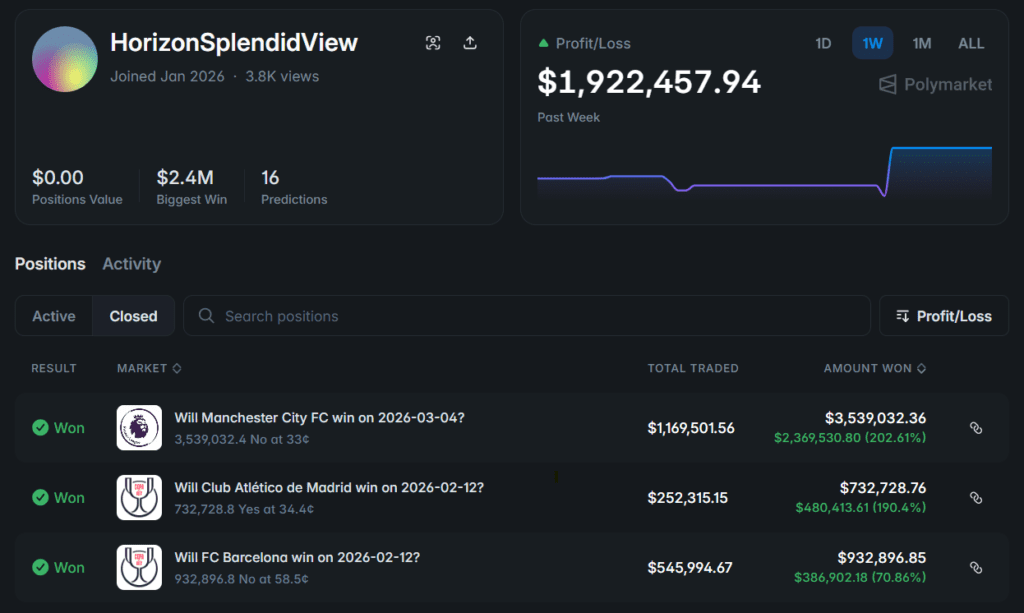Select the 1M time range

coord(921,44)

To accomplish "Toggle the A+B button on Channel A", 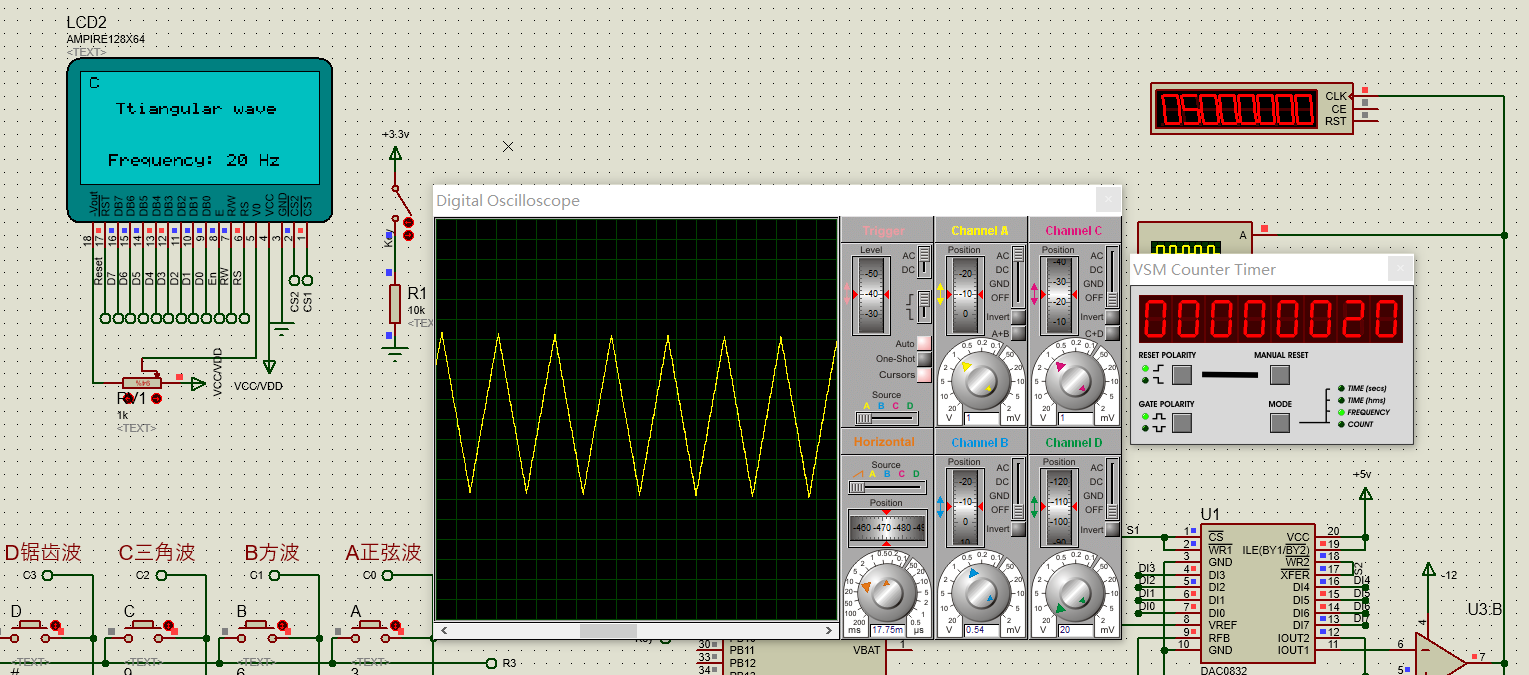I will (x=1018, y=333).
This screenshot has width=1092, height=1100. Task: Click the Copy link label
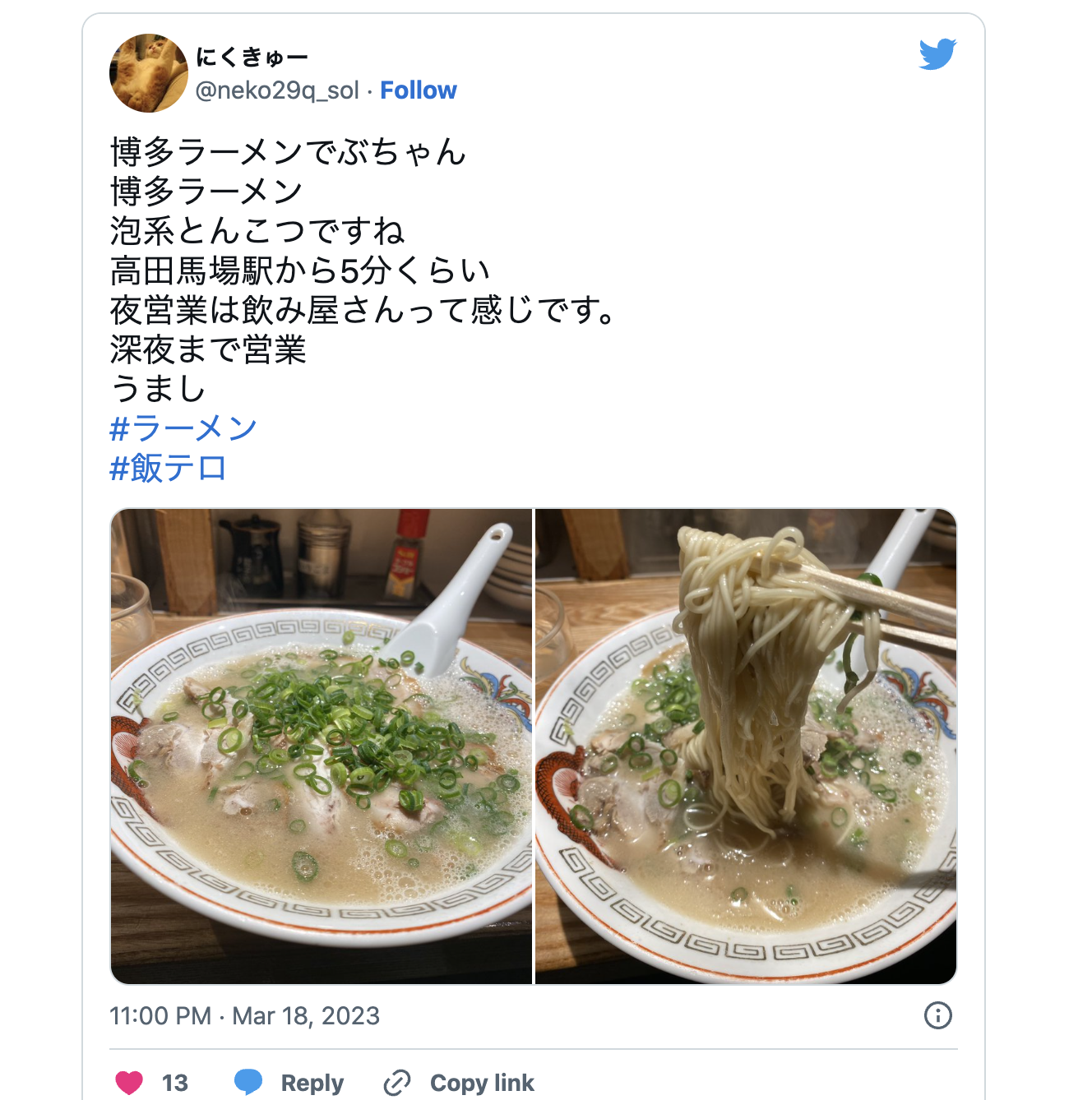pyautogui.click(x=482, y=1083)
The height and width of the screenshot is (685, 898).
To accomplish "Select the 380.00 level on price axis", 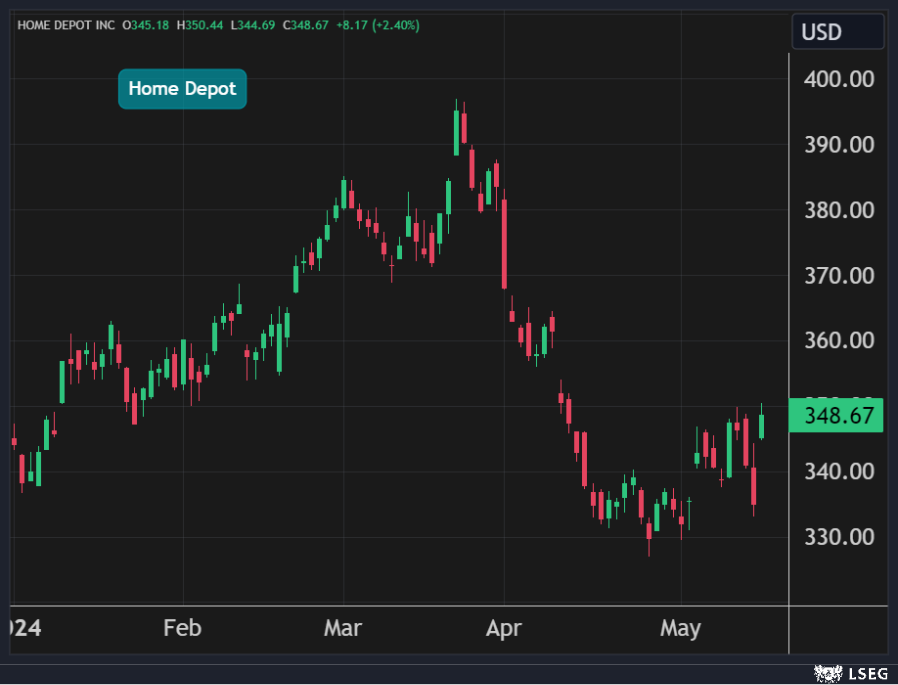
********
## WHAT IS ASKED
Write out the lines from the one containing "The height and" through the end, inclusive, leaving out the pictures.

## ANSWER TO THE EXERCISE
The height and width of the screenshot is (685, 898).
To accomplish "Select the 380.00 level on price axis", 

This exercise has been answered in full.